For Dabashi, it was the Arab Spring that provided such choice for the people in the Middle East. In her seminal work, On Revolution, Hannah Arendt (1963) explains her preference of the American Revolution to the French Revolution; she argues that the French Revolution was not actually revolutionary because its main aim was to free people from the pressure of famine and dire economic necessity. A truly revolutionary revolution, at least for Arendt, ought to be about creating an atmosphere of public freedom in which every individual can pursue their political engagement. Establishing a new authority by overthrowing the existing one is not being revolutionary; it is being conservative – for essentially nothing entirely new is created. The Arab Spring in this sense was a true revolution – or revolutions, to be more precise – in which one revolution led to another, people no longer limiting themselves to the false choice between tyranny and treachery but instead searching for their very own political ideal.

In the final part of the book, Dabashi then comes back to the question “Can Europeans read?” and explains how this indigenous regime of knowledge has been marginalised, if not patronised, by some of the most widely-read contemporary European philosophers, such as Slavoj Žižek. Whilst for the Algerian intellectual Saidj Mustapha the Arab Spring represents the renewed reading of the world, Žižek and his fellow Hegelian thinkers simply dismiss it as anarchy. Instead of considering the Arab Spring as a way to generate their very own political thinking, they believe that the event “has not yet yielded any clear political or economic project” (260). “This is not just an expression of ignorance”, Dabashi argues, “It is a confusion of the order of things.” (261) Those Arabs did not embrace the European philosophical tradition – they challenged it; the Arab Spring did not indicate the death of party politics – it indicated the rise of a new politics. Yet still, the non-Europeans cannot think. Because they are not operating within the European philosophical spectrum; because they are making their own history, not the Europeans’; because they are not supposed to possess any emancipatory ideas. Because the Europeans cannot read.

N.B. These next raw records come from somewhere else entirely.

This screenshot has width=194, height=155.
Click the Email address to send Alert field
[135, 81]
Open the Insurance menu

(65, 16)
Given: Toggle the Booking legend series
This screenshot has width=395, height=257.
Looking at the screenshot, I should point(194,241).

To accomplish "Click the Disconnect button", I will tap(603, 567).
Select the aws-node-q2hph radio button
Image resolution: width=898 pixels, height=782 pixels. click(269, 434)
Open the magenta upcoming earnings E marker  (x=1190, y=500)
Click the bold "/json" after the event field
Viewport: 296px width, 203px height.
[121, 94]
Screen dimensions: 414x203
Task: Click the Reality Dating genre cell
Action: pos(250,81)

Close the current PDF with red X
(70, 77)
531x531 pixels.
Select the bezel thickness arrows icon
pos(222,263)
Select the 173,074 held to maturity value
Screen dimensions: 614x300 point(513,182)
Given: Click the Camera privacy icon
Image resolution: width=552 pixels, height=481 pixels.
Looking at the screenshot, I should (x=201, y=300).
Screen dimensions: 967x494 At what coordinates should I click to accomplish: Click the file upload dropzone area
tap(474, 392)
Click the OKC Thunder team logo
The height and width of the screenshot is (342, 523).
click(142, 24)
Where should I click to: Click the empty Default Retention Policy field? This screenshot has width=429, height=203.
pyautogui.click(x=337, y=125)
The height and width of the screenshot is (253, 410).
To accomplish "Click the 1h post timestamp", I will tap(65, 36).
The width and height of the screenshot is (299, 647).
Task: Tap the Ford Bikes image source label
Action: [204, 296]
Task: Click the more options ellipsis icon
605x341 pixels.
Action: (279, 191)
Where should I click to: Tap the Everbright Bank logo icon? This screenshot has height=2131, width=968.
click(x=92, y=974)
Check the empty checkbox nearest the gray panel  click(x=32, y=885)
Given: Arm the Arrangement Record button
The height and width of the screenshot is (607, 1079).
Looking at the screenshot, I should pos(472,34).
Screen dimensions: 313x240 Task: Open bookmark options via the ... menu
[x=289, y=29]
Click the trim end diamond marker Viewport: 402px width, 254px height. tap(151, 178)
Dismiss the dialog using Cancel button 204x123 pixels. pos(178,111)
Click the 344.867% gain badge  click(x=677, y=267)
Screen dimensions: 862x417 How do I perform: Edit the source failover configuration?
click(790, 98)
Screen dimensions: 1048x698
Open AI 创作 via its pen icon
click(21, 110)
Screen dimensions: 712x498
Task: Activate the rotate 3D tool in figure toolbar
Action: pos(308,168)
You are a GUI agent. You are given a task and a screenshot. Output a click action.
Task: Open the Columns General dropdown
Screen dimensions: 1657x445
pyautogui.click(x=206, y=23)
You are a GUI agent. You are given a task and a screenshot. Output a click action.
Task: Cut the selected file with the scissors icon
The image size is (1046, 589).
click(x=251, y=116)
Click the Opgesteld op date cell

Edward Said (2007, 5) in his “On Defiance and Taking of Positions” argues that the role of the intellectual is to be “an opponent of consensus or orthodoxy, particularly at a moment in our society when the authorities of consensus and orthodoxy are so powerful.” Dabashi’s Can Non-Europeans Think? in this sense is not only a powerful critique of contemporary Orientalism, but also the first step to dismantle such a colonial regime of knowledge. To think for oneself, Dabashi has taught us, is the most fundamental way to a political change, whether it is to protect ourselves against mindless tyranny or to be able to understand the world outside of our own. It is also, if I may add, the single defining quality of being human.

20 August 2015

References

  • Arendt, H. 1963 On Revolution (London: Penguin).
  • Dabashi, H. 2009 Post-Orientalism: knowledge and power in time of terror. (London: Transaction Publishers).
  • Said, Edward W. 1978 Orientalism (London: Routledge & Kegan Paul).
  • Said, Edward W. 2007 On Defiance and Taking Positions. American Council of Learned Societies, Occasional Paper No. 31 Accessed 20 March 2014, 1-5 http://archives.acls.org/op/op31said.htm#said
  • Weber, M. 2001 The Protestant Ethic and the Spirit of Capitalism (London: Routledge).